Written By: John
If anything, I happen to find the zombie to be one of the more frightening aspects of the horror genre. The finality of death, robbed away from humanity and replaced with the perversion of mindless creatures walking around with the sole goal of recapturing the lost vestiges of their past by consuming the few that remain.
It is a universe that has terrified me ever since I laid eyes on George Romero’s living dead masterpiece Dawn of the Dead and it is a universe that continues to influence me creatively.
So imagine the joy flowing through me when AMC announced that Robert Kirkman’s comic series The Walking Dead would be coming to television. As a zombie fanatic, my first response was hop up and do myself a little happy dance, while the skeptic in me wondered if it would fall flat upon its face, perhaps marking the beginning of the end of the zombie mania sweeping the country.
Instead the little voice of doubt inside my mind was instantly silenced as I sat on my couch, blown away by the pilot episode and its epic nature. This was not only a great adaptation of the comic book, but something that is rarely captured on film or television; a hard look at life after the end of the world.
I bring that point up for one simple reason, the consistent discussion I see on the web regarding the “slow” nature of the second season of the show.

Data shown

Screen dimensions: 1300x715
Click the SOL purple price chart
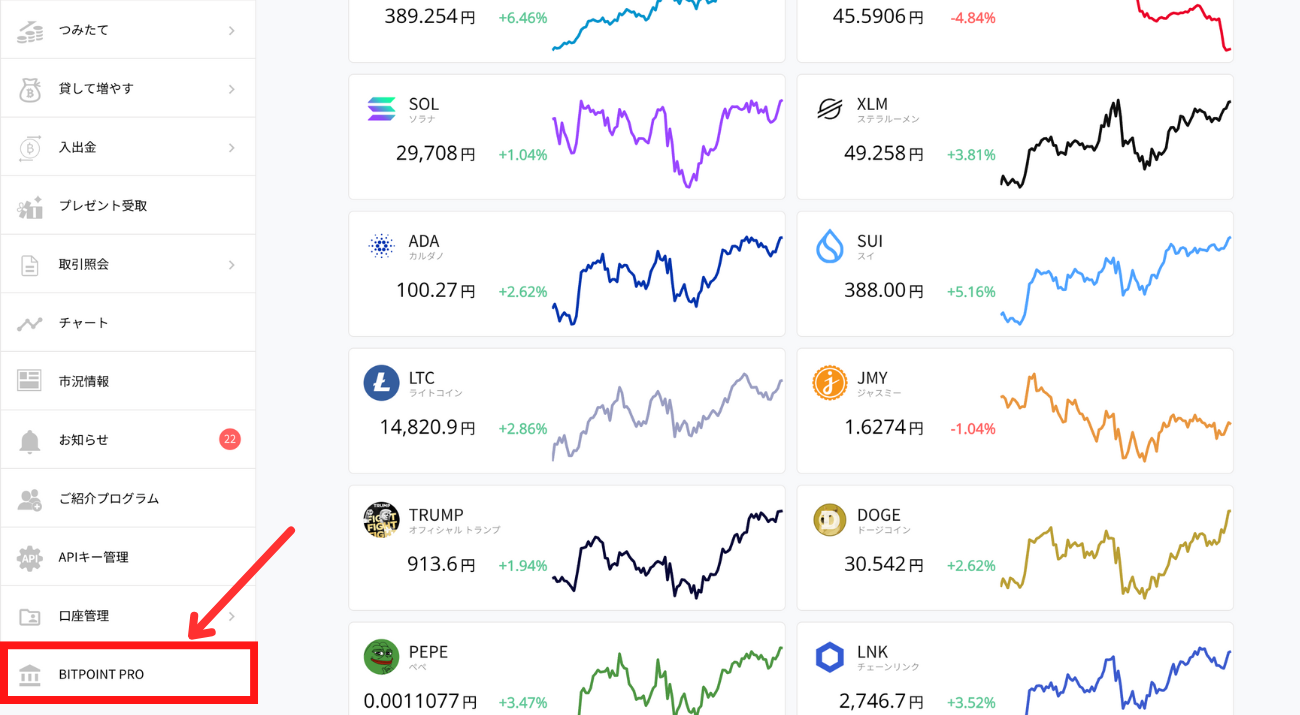click(667, 138)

Requirement 1
In one to three sentences, explain why the writer of the commentary on The Walking Dead finds the zombie one of the more frightening parts of the horror genre.
Requirement 2
In the commentary on The Walking Dead, which network announced that the comic series would come to television?
Requirement 3
Continue the commentary on The Walking Dead from its last sentence.

Task response 1
The zombie takes away the finality of death and puts in its place the perversion of mindless creatures. These creatures walk around with the sole goal of recapturing the lost vestiges of their past by consuming the few humans who remain.

Task response 2
AMC.

Task response 3
I’ve seen a full battery of complaints, but the ones that continue to resonate with me starts with the criticism that the characters are too dry. Second only to the top grievance…the show is just too damn slow, not providing the audience with enough zombies or gore.
Both of these claims have some merit, but I think pure impatience has given way to these issues being blown out of proportion. When it comes to the characters, their development suffers from the short amount time this series has been on the air. To date, we’ve only seen sixteen episodes of the show, with six of those encompassing the entire first season. Nowhere near enough time to really let these characters grow, especially considering the circumstances revolving around them, an issue that makes that ties together both complaints.
While I appreciate and enjoy the gore that goes into every single zombie film or episode I watch, there is truth behind enjoying too much of a good thing. At some point excessive gore numbs you completely, and in the case of zombie flicks that are nothing but intestines and headshots, it almost detracts from the experience.
Now before someone goes off regarding the amount of violence in the aforementioned Dawn, let’s take a good look at one particular trick Mister Romero implemented to keep the violence fresh and shocking. He gave us a break. The violence gave way to quiet little lulls that allowed us moments of levity and safety, only to have it come crashing down.
It’s a device The Walking Dead uses successfully, and it is starting to pay off in season two. The pause at the farm was a nice break from the horrors of Atlanta and the CDC that wrapped up in season one’s “TS-19” and brought about an important matter that I feel is lost in zombie lore these days, the importance of humanity.
The hunt for Sophia that so many have lamented as slowing down the series was essential to give us what some just aren’t seeing, the genesis of character growth. Rick and his group were now challenged with the importance of maintaining the civility of a world forever lost, and figure out how to survive while doing it.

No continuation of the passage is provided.